Clearing up splotchy peonies
Peonies suffer from peony botrytis, another weak fungus that can’t penetrate healthy tissue but can infect and fester in weak, damaged or dead parts. Purple-brown splotches on foliage, purplish streaks on stems, and hollow, brown-interior stalks are showing the symptoms of peony botrytis.
Peony botrytis can splash from disease-laden debris to infect and kill frost-damaged flower buds early in spring—before we even recognize them as buds. The infection lingers there, splashing around and getting new toeholds in weak spots on leaves and stems damaged by wind or insects. The degree of infection increases over years until the plant is too weak to bloom or is a splotchy mess by midsummer. Infected roots harbor shoot-infecting disease spores even below ground and are often too weak to support the stems.

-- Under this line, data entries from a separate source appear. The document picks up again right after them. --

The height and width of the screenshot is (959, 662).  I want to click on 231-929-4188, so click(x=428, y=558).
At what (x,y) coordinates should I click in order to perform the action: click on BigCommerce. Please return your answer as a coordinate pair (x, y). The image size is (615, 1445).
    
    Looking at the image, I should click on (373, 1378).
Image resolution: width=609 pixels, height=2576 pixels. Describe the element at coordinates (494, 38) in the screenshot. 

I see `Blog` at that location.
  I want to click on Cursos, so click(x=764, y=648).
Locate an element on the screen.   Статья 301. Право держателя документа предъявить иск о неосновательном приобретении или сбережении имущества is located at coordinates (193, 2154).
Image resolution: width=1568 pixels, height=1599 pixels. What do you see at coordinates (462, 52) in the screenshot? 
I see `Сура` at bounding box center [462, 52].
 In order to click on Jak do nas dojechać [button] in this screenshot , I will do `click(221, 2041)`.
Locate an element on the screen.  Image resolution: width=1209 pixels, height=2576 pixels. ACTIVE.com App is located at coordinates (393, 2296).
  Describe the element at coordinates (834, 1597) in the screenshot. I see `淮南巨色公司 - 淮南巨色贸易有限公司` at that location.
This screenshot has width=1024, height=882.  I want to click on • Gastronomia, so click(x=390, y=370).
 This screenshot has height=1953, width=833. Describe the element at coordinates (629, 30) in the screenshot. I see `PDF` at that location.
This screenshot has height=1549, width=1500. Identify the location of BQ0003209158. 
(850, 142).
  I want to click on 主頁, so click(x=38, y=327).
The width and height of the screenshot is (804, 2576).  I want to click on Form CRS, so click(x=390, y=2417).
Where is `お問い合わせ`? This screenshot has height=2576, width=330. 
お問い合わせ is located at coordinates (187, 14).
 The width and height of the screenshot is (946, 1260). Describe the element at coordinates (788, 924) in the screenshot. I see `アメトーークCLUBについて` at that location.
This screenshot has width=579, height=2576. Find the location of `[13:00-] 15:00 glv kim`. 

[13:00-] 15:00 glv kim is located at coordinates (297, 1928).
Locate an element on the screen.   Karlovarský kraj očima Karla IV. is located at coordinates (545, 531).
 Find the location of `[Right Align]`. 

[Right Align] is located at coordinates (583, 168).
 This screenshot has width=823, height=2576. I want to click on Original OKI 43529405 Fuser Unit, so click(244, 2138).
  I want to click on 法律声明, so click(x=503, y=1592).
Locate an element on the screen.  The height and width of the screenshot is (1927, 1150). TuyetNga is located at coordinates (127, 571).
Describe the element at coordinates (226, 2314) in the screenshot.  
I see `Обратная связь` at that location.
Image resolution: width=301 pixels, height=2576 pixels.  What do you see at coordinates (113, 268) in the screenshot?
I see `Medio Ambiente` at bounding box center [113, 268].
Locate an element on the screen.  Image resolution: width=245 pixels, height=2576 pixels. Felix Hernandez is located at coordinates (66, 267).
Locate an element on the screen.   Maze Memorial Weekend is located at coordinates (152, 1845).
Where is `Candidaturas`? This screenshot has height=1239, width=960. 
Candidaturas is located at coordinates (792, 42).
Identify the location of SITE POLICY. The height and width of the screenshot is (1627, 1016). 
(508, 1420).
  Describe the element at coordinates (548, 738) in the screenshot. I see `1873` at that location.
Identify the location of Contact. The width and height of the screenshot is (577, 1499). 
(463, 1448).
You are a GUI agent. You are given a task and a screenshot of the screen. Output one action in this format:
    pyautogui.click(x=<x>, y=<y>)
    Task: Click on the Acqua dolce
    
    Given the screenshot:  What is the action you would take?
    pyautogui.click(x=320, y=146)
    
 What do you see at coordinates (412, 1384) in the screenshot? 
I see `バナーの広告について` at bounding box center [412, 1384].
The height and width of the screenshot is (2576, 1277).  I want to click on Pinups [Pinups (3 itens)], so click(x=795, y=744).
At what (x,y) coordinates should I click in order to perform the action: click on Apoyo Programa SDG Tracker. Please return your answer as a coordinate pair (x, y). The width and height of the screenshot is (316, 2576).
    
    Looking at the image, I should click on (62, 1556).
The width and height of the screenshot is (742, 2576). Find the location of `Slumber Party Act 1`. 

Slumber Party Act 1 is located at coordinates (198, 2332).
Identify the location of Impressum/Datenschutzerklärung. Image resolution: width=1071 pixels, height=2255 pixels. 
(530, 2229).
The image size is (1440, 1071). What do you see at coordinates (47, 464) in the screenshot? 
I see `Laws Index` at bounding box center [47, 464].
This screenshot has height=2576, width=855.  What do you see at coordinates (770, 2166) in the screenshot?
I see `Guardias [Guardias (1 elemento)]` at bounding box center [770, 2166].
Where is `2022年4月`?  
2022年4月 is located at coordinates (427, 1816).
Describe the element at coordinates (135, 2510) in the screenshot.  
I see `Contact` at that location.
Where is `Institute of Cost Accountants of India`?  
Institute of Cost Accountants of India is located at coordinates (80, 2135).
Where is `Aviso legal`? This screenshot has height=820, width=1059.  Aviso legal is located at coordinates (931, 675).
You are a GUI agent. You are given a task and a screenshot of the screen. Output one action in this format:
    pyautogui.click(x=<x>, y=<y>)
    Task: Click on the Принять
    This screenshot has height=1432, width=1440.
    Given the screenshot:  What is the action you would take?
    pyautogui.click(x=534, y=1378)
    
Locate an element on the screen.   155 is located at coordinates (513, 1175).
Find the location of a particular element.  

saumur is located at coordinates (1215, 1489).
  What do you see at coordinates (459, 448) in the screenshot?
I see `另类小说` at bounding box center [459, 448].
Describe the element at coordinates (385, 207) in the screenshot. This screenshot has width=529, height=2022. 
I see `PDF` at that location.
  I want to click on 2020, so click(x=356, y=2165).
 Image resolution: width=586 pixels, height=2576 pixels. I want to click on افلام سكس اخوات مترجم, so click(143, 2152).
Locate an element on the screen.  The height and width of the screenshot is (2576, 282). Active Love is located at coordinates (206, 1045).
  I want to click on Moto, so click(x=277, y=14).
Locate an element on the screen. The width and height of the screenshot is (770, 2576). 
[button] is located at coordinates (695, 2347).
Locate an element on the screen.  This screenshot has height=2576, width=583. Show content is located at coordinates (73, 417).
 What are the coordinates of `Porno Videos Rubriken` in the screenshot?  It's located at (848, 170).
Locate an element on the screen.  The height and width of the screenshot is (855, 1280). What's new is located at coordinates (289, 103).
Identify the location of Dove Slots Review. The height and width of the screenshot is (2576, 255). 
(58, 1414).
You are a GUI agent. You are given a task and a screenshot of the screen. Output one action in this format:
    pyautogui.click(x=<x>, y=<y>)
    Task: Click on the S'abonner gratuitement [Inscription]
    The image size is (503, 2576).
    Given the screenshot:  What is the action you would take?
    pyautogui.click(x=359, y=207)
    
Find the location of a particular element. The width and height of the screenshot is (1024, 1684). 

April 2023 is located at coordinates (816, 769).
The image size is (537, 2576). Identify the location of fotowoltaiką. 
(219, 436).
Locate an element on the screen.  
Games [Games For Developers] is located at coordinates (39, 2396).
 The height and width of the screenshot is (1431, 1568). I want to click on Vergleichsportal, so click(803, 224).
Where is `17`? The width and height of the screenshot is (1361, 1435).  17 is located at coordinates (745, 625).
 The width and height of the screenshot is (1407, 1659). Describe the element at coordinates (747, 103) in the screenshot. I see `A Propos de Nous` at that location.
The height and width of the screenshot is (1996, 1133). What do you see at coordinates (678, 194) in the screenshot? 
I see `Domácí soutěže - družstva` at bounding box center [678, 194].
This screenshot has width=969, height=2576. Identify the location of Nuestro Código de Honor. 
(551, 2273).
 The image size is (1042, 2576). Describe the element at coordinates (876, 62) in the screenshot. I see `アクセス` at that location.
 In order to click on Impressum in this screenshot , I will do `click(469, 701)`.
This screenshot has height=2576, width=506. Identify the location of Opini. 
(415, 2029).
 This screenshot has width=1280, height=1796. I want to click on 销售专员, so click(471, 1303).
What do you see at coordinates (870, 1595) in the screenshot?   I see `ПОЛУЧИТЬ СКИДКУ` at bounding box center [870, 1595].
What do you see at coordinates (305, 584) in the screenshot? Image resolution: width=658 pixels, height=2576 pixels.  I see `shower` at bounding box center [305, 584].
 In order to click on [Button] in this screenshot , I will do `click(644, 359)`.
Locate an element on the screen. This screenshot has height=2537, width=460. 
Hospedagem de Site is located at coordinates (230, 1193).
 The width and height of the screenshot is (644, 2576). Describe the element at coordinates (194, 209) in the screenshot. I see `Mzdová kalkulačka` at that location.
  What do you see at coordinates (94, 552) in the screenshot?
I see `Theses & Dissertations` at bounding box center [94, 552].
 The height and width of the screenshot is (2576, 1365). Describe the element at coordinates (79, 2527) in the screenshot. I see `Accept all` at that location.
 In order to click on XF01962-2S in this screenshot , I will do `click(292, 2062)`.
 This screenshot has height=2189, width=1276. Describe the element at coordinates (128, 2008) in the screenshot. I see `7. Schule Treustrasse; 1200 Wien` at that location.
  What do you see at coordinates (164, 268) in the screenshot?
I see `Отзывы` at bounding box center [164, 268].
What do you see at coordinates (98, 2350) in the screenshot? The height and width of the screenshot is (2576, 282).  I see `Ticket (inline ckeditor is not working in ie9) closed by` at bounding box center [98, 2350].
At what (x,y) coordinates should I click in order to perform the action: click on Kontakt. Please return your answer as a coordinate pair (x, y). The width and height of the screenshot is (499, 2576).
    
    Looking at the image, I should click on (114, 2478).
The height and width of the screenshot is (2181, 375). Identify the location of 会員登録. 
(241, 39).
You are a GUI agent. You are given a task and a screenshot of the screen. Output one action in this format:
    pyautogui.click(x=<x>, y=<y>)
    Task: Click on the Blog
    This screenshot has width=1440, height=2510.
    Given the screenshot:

Remove and burn or put peony foliage into a hot compost—if stems are hollow and brown where you cut, cut further down until you see solid white pith. If the infection goes below ground, dig and divide that peony, replanting only solid, uninfected roots. A copper-based fungicide such as Bordeaux mix can be applied in spring as the shoots emerge and weekly until they’re about a foot tall, but removing diseased debris is more important.
Sometimes it’s depressing to know that next year’s problems are already lurking, but only in the narrow view. In the broader view, it’s clear that only a few of the many plant species we grow have significant problems in any given year. We also see there are many living things attached to each plant—perhaps 30 different organisms overwinter on each plant. Many are next year’s “good guys,” so I limit fall garden-scouring to areas of known trouble and let the blessed unknown on other plants rest undisturbed.